= WORK ITEM =
Gather all lines in the records below that include the word "arrow".

= = = = = = =

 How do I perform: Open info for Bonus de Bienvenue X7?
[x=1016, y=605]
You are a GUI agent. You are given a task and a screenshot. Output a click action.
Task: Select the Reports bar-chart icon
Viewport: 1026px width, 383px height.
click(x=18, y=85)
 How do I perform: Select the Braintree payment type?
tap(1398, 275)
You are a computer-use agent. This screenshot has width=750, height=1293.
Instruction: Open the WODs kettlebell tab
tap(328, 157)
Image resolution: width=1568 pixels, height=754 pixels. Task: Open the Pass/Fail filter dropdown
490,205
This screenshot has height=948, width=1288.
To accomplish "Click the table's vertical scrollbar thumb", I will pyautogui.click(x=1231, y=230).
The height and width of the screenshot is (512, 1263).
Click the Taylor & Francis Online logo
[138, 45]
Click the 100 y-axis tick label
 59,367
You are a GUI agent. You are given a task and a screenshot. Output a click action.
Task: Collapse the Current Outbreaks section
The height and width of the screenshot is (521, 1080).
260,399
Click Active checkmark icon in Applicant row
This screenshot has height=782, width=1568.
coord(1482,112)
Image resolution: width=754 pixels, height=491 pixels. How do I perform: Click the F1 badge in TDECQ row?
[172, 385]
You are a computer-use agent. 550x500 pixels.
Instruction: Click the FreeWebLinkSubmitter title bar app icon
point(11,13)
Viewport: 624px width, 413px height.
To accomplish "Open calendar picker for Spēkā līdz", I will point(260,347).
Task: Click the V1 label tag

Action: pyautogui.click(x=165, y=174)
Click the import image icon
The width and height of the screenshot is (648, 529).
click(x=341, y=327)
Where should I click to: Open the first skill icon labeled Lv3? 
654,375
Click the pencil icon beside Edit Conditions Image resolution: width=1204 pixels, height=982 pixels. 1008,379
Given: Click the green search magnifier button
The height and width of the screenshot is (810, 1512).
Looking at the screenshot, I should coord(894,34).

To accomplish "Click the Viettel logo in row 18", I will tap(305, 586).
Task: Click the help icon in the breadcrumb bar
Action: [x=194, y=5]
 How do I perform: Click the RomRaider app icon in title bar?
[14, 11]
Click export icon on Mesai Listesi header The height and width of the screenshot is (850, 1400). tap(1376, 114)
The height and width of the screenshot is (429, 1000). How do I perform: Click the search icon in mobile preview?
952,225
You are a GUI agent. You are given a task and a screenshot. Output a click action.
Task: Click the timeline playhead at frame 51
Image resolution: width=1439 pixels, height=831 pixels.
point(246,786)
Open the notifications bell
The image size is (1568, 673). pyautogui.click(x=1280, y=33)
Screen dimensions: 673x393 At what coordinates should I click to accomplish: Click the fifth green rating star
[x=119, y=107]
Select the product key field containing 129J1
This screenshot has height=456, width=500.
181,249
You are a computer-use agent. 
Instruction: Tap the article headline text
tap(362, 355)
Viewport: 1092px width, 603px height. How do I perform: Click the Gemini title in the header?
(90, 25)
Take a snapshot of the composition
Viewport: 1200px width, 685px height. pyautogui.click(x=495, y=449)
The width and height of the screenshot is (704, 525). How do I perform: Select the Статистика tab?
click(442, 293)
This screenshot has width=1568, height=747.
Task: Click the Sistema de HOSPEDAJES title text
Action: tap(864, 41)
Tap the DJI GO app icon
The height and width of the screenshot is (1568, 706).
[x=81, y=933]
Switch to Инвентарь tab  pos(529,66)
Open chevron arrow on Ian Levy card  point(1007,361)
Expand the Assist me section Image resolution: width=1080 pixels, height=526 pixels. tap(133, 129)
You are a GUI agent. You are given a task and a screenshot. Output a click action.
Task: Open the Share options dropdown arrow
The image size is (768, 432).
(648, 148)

= = = = = = =

= RESULT =
Open chevron arrow on Ian Levy card  point(1007,361)
Task: Open the Share options dropdown arrow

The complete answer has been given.